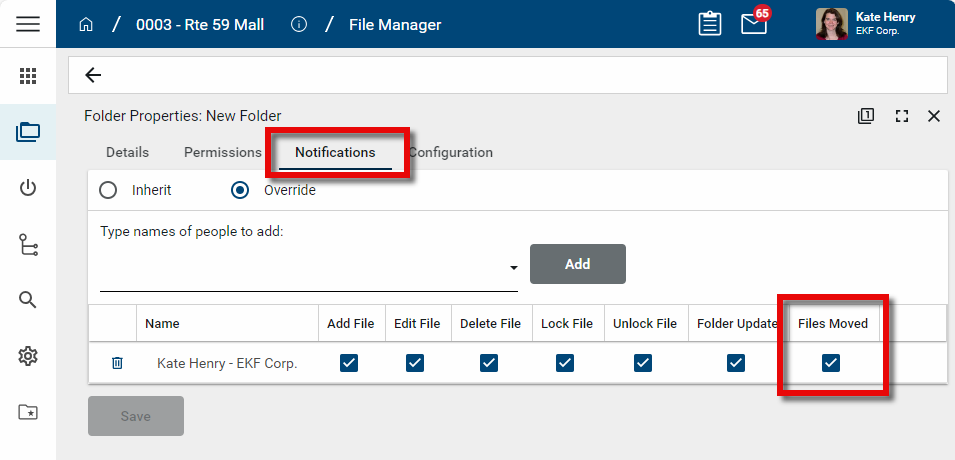Click the back arrow

pos(93,75)
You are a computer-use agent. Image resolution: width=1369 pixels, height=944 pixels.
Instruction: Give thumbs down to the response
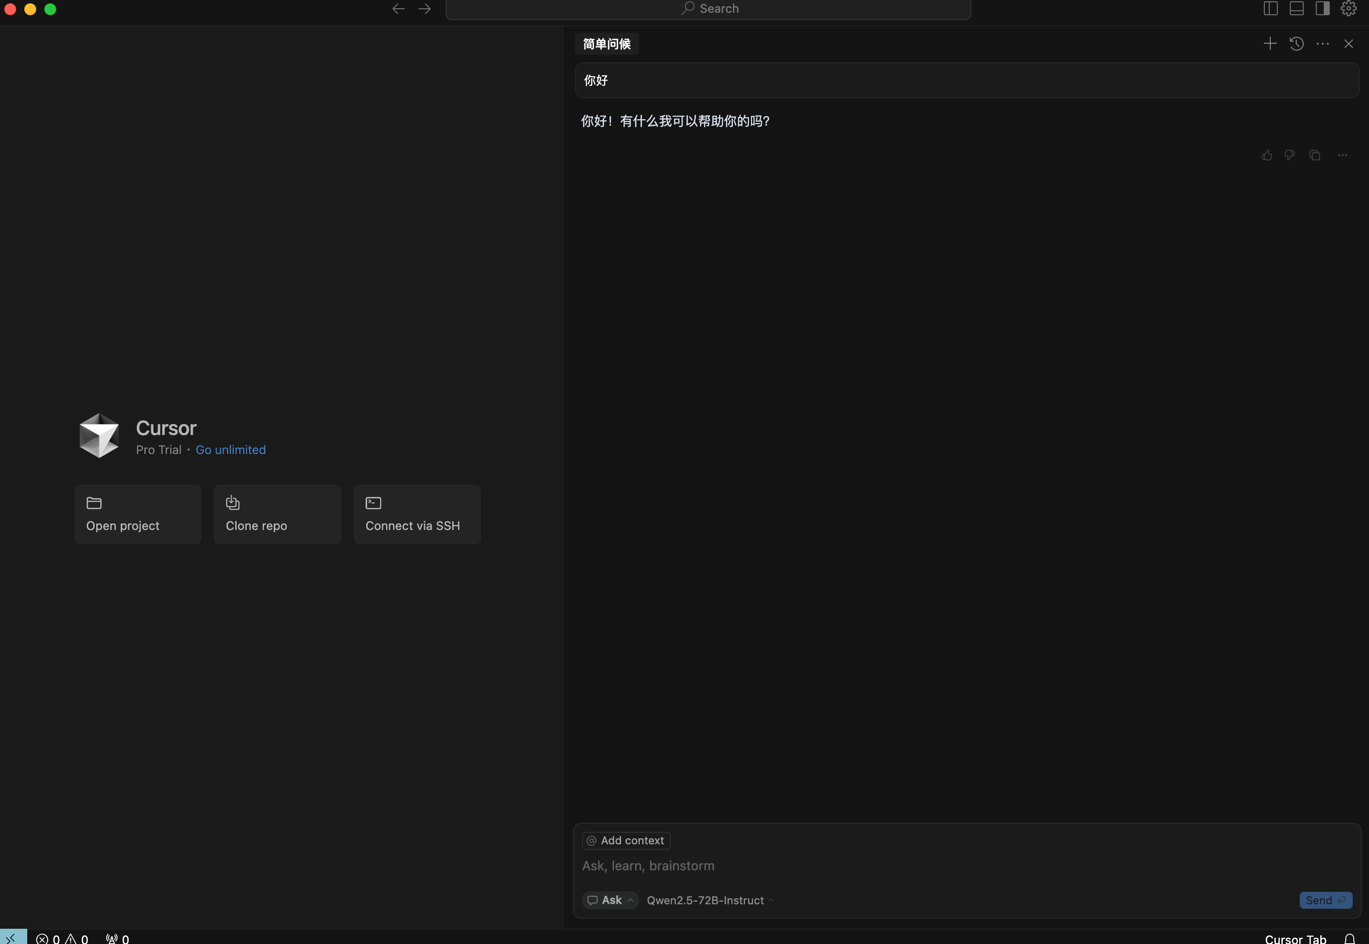(1290, 155)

▶ _Problem to work on_:
Turn the lines above into a numbered list, skipping any blank lines and leaving the pictures out.

▶ _Solution below_:
1. Click the back arrow
2. pos(93,75)
3. You are a computer-use agent. Image resolution: width=1369 pixels, height=944 pixels.
4. Instruction: Give thumbs down to the response
5. (1290, 155)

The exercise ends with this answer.